From: Gail Rahn (grahn_at_cs.washington.edu)
Date: Mon Feb 23 2004 - 17:46:33 PST
Review of "The Design and Implementation of a Log-Structured File System" by
Rosenblum and Ousterhout
This "Sprite LFS" paper describes a log-structured file system implemented
to dramatically improve file-access time for file systems with small files,
file systems generally found in office and engineering computing
environments.
In recent time, exponential increases in computer performance have been seen
in CPU performance and memory capacity, but not in disk-access times. File
caching in memory is prevalent, so there are fewer disk read requests. The
majority of disk traffic in operating systems has become disk write
operations. The Sprite LFS exploits this pattern by caching file writes in a
memory-based log and writing data in large sequential chunks to disk. This
method all but eliminates seek time, the most expensive part of disk writes.

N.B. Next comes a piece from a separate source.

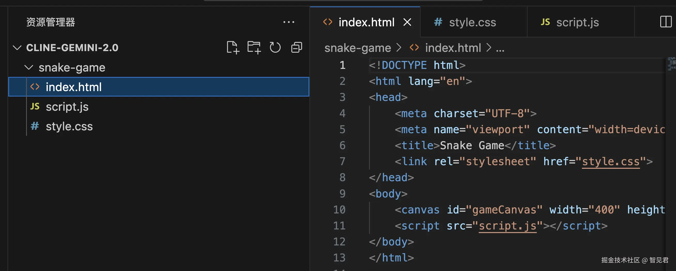Screen dimensions: 676x271
Task: Open explorer more actions ellipsis menu
Action: 289,22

The raw write speed of Sprite LFS is substantially greater than the standard
UNIX file system, faster by an order of magnitude, because disk seek time is
almost eliminated by the sequential-write structure of the log. Unix file
systems spread out file information around the disk. Even when the file data
is written sequentially, inodes and and directory entries for the file are
written to random points in the disk. This creates file-reads and write
operations that are dominated by expensive, unoptimizable disk seek
operations. File-read frequency can be mitigated by memory-level caching,
but file-write operations are virtually unoptimized in UNIX.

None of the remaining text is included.